Featured image of post The Hidden Costs of Cloud Egress Fees: Finding a Better Alternative

The Hidden Costs of Cloud Egress Fees: Finding a Better Alternative

Examines the impact of egress fees by major cloud providers, discusses Cloudflare's Bandwidth Alliance, and highlights a cost-effective alternative for working with third-party data services.

Using third-party services with the major cloud providers

Looking for a cloud provider that will maintain the low-cost advantage of working with third-party services? They don’t advertise this, but the major Infrastructure-as-a-service (IaaS) providers charge you exorbitantly to get data out of their networks. Why? You can use them as long as you want, but you can never leave. It’s been referred to as the “Hotel California effect”, and these are called “egress fees”. By the time you realize how much you’re paying for cloud computing at Amazon Web Services (AWS), Microsoft’s Azure, or Google Cloud Platform (GCP), you have all of your data there, and you’re not going to pay the ransom (so you just stick around).

I currently have a need to send data to Wasabi, an independent storage provider, but can’t justify the cost of getting my data over there from the Big 3. Exporting the data alone would cost more than storing my data. So I need a better option.

If you’d like to mix & match services from various providers, it’s not worth it, because the money you’d be saving by going elsewhere for specialized services is lost on egress fees.
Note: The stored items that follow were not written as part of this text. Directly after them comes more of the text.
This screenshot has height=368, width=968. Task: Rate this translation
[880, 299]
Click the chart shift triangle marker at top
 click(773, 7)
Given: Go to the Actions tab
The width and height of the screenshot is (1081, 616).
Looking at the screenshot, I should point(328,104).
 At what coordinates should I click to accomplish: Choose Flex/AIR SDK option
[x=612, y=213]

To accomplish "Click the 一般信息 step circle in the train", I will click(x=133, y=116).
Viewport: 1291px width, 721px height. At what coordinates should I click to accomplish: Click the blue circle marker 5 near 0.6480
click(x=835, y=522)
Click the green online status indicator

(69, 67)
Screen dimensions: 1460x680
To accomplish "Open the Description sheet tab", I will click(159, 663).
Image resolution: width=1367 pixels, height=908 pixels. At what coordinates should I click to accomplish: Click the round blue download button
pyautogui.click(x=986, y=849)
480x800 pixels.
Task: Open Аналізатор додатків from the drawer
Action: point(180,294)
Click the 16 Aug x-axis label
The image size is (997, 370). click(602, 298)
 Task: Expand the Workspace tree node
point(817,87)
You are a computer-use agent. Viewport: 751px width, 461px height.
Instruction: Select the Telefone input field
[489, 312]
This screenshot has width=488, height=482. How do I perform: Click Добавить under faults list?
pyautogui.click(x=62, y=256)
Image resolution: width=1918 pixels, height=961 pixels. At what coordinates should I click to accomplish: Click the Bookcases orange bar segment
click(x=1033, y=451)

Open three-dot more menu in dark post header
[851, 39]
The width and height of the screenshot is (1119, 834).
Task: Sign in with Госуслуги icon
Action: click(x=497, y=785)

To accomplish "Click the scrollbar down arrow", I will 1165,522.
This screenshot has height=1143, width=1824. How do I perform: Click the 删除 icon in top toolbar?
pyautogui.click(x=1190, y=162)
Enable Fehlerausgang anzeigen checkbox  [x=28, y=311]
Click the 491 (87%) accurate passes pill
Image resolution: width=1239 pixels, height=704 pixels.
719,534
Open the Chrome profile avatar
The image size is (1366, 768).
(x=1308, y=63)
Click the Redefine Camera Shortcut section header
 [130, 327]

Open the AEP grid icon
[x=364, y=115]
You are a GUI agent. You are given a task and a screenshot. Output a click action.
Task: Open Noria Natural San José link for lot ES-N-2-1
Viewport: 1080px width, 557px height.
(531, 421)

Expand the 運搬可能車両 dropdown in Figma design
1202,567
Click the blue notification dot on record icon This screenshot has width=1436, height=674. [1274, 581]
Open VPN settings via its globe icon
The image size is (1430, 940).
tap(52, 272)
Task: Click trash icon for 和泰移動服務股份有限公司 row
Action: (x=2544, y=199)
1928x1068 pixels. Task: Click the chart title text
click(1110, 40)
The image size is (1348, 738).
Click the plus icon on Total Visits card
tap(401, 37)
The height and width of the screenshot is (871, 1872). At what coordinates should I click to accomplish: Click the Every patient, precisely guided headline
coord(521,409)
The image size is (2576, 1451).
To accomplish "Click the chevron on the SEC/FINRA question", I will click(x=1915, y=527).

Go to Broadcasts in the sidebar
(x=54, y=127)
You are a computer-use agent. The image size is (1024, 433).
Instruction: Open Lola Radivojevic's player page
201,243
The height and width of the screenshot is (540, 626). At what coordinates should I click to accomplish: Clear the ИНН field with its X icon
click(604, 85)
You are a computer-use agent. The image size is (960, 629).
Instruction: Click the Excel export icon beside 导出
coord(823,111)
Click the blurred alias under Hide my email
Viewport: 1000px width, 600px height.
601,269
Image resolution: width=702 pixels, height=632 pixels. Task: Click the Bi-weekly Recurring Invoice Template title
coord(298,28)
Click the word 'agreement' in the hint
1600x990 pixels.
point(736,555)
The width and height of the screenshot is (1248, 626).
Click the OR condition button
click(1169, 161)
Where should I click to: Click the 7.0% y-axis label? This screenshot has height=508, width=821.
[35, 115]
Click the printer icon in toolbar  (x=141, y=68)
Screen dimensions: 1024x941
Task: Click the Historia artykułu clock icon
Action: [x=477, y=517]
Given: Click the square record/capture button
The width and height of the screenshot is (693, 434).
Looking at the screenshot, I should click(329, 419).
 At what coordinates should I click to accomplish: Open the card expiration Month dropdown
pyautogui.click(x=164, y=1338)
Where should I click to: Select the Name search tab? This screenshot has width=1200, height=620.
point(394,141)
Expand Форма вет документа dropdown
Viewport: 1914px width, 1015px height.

It’s anti-competitive, and governments are starting to catch on. And while this has been talked about before, it’s not widely recognized as as problem.

Enter the Bandwidth Alliance

One of the big players, Cloudflare, has been working on this issue through its Bandwidth Alliance (see original announcement). It’s a good initiative, but let’s see how much traction it has over time. It looks like the number of members has doubled in 6 years, but some of agreements are simply deals between Cloudflare and the other party, not across the entire alliance. And I haven’t seen more commitments from the companies to drop these fees entirely. Yes, some of them never charged these fees, which is great, but it would be really nice if ones that did stopped doing so.

So what do we do?

Due diligence: Do your research on a cloud provider before you sign up with them initially. What do they charge? Don’t just look at services you want there; look at how much it’s going to cost you to get your data somewhere else. If they don’t list “egress” fees, look for “network” or “transfer out” fees. If they don’t provide it, ask. Don’t sign up for a cloud provider in the first place if you’re not happy with those terms.

If you do get stuck in one, and want to get out, you’d better hope it’s Google Cloud Platform (GCP). They’re the only one that allows you to get out, albeit permanently. For a good analysis of the offering, check out the Register article. At least it’s something.

Holori has done a comparison of these costs, and provides a tool for spend across clouds. They don’t support an exhaustive list of providers, but hopefully they’re working on this.

I looked into Fly.io because they run containers wherever you want, thinking that they’d support this kind of activity. They focus internationally, right? So you’d think they’d support data portability between cloud providers. Well, guess again: “We bill for outbound data transfer from the region a VM is running in, inbound transfer is free.

Of course there’s Cloudflare; they’re the ones pushing on this the hardest. They have a “serverless” computing offering called Workers. (I’m putting “serverless” in quotation marks because it’s a silly name. It should really be called “server-managed” because there are still servers; you just don’t have to manage them yourself.) I looked into this option, but I need something that’ll respond to possibly long-running SSH connections, and they don’t seem to be designed for that. What I could really use is a similar offering that works with containers, not just code (sorry, but I’m not rewriting SSHD in JavaScript) that can respond to SSH requests. It’s either that or Kubernetes. And while they support services around Kubernetes, they don’t offer it themselves. (Cloudflare: If you’re reading this, please add support for server-managed containers and Kubernetes!)

My last hope was one of the OpenStack providers. If they’re into open infrastructure, they’d certainly be into data portability. No dice. My favourite Canadian OpenStack provider, Vexxhost, charges $0.10/GB (or $100/TB). I looked into the other ones as well, but none of them advertised this feature so I just assumed it wasn’t available. If I were them, I’d be promoting it as a selling point.


In the end, I landed on Scaleway for the project I’m currenlty working on. They’ve never charged for this, and actually promote it in their marketing.

Scaleway believes in unmetered bandwidth and is committed to working with the Bandwidth Alliance on advocating for all-unmetered plans on customer connections (Source).

They’re a good choice in this case because they support the Bandwidth Alliance, offer server-managed containers and Kubernetes (even an option that works with other cloud providers), and have a Terraform provider to automate all infrastructure as code (IaC).

I would have loved working with one of the big three to get deeper experience with them, but the cost, for this project anyway, simply isn’t justifiable.